A FIFA 20 data leak has compromised the personal data of more than 1,600 players of the Electronic Arts (EA) video game franchise.
The breach involved a form used to sign up for the EA Sports FIFA 20 Global Series, a series of in-game tournaments that offers qualification to the eWorld Cup, EA’s premier esports tournament, and a shot at a $3m prize pool.
The form began showing personal information belonging to those that had already signed up to compete shortly after registration opened, exposing the email address, gaming ID, country of residence and date of birth of other competitors.
More than 1,600 players are believed to have had their personal data compromised, including professional and well-known players in the FIFA esports scene.
It took EA approximately 30 minutes to take the form down after players began complaining on social media.
“We’ve determined that approximately 1,600 players were potentially affected by this issue, and we are taking steps to contact those competitors with more details and protect their EA accounts,” reads a statement published on the EA Sports FIFA Twitter account.
FIFA 20 data leak: Has EA breached GDPR?
According to the United Kingdom’s Information Commissioner’s Office (ICO), under the General Data Protection Regulation (GDPR), a personal data breach occurs “whenever any personal data is lost, destroyed, corrupted or disclosed; if someone accesses the data or passes it on without proper authorisation; or if the data is made unavailable”.
Personal data, according to GDPR, is any information that would allow an individual to be identified.
In the wake of the leak, one user identified the owner of the information they were shown as NBA presenter Yani Ourabah, suggesting that the data compromised in the FIFA 20 data leak is enough to fall foul of GDPR rules.
My friend got a big pull in the Data Breach pack, Hashtag’s own Algerian Arrow, @YaniOurabah.
We’ll send you a birthday card.
What a mess. pic.twitter.com/IYMT1ieq4g
The State of Technology This Week
— George Hughes (@GeorgeHughes) October 3, 2019
If that is the case, EA has 72 hours to notify relevant authorities.
Verdict has reached out to EA to ask whether it has or plans to do so, and whether it is treating the FIFA 20 data leak as a breach of GDPR. We will update this article if we receive a response.
Under GDPR, regulators can issue fines of up to €20m or 4% of global annual turnover.
Airline British Airways was issued a record-breaking £183.4m fine by the ICO in July for a data breach that resulted in the theft of payment information belonging to 500,000 customers.
Given the smaller number of customers impacted and the type of data that was compromised, any fine issued to EA is likely to be significantly smaller.
Users must show caution when handing over data
While GDPR puts pressure on businesses to protect their customer’s personal information, Jake Moore, a cybersecurity specialist for ESET, has called on consumers to do more to protect their data.
“There are many ways to breach data within huge companies, including Electronic Arts, and this case is a reminder that we need to protect our personal data ourselves as much as we can,” Moore said.
While the data compromised may seem insignificant, even email addresses, date of births and location data can be exploited if it falls into the wrong hands, Moore warned:
“We must take care of our data where we can as it can be used by criminals in ways we may not usually think of such as identity theft.”
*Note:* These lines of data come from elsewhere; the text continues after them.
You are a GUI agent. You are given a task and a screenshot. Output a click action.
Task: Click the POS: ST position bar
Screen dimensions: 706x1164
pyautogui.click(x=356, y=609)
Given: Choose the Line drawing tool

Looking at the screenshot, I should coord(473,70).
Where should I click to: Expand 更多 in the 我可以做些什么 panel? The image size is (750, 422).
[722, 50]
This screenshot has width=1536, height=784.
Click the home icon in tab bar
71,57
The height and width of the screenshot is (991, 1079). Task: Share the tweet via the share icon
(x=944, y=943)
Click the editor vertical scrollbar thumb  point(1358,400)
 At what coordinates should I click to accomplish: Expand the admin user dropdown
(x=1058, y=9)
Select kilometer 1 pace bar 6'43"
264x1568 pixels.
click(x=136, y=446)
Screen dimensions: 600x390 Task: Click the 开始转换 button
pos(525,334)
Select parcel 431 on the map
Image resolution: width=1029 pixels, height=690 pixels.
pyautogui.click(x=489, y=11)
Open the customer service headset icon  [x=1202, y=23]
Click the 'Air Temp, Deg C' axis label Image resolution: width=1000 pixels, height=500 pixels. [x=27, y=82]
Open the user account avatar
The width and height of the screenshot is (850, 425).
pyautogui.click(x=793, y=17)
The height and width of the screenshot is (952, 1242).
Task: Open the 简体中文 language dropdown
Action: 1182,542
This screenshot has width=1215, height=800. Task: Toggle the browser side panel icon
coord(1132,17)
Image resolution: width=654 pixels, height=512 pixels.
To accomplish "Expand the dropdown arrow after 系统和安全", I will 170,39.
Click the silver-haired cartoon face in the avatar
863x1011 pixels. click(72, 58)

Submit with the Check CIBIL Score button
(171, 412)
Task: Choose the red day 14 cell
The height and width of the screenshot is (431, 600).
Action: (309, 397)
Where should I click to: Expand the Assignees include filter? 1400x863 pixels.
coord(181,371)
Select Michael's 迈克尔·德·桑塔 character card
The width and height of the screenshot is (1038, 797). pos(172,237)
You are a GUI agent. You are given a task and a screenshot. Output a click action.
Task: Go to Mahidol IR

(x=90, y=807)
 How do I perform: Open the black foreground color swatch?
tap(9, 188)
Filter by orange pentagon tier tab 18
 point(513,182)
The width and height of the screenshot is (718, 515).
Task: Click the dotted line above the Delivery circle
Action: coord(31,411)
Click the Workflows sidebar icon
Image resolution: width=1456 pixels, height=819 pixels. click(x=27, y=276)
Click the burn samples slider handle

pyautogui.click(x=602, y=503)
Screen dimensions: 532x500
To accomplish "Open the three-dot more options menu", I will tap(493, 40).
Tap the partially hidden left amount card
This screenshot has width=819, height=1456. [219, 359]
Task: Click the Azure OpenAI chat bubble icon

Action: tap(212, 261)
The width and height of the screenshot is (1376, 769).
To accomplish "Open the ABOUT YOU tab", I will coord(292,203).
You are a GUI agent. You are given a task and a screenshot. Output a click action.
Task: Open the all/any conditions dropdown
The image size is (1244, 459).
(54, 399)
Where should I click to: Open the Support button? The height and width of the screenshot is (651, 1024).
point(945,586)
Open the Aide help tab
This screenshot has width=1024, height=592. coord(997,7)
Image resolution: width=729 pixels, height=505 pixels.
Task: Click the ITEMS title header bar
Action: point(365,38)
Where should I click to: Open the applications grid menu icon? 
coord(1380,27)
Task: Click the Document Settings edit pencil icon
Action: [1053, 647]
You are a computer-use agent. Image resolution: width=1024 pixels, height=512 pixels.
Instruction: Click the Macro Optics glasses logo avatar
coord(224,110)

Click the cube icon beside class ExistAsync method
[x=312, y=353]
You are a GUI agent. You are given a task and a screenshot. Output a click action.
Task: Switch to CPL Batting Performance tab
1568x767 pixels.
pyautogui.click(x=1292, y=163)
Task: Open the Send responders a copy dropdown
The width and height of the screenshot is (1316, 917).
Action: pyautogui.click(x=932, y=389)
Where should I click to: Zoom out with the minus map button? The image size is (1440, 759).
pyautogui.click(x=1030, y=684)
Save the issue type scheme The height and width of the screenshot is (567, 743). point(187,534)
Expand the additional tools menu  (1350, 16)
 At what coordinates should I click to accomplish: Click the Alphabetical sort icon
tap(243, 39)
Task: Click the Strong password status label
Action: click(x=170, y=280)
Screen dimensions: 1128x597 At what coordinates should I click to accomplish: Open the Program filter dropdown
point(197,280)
This can be avoided by using secondary email addresses, or altering your data slightly, Moore suggests. If this data happens to become compromised, at least your genuine personal information won’t end up in the hands of malicious actors.
FIFA 20 problems mount for EA
EA has faced criticism following FIFA 20’s release at the end of September, with many accusing the video game company of neglecting areas of the game that don’t allow it to generate additional revenue through microtransactions.
FIFA’s Ultimate Team mode, where players spend real money for virtual players that they can then field in their squad, has been the company’s main focus for a number of years.
However, game modes that do not generate recurring revenue, such as Career Mode, have received few updates in recent instalments.
The hashtag #FixCareerMode began trending on social media platform Twitter shortly after the game’s release. This was in response to a bug that causes top artificial intelligence-controlled teams field weak line-ups. Subsequently, teams are finishing the season in unrealistic positions.
Other reported problems include unusual questions in press conferences (a new feature in FIFA 2020’s career mode), poor match scheduling and squad positions unexpectedly changing, among others.
EA has acknowledged these problems, but has yet to give a date when it will fix the mode.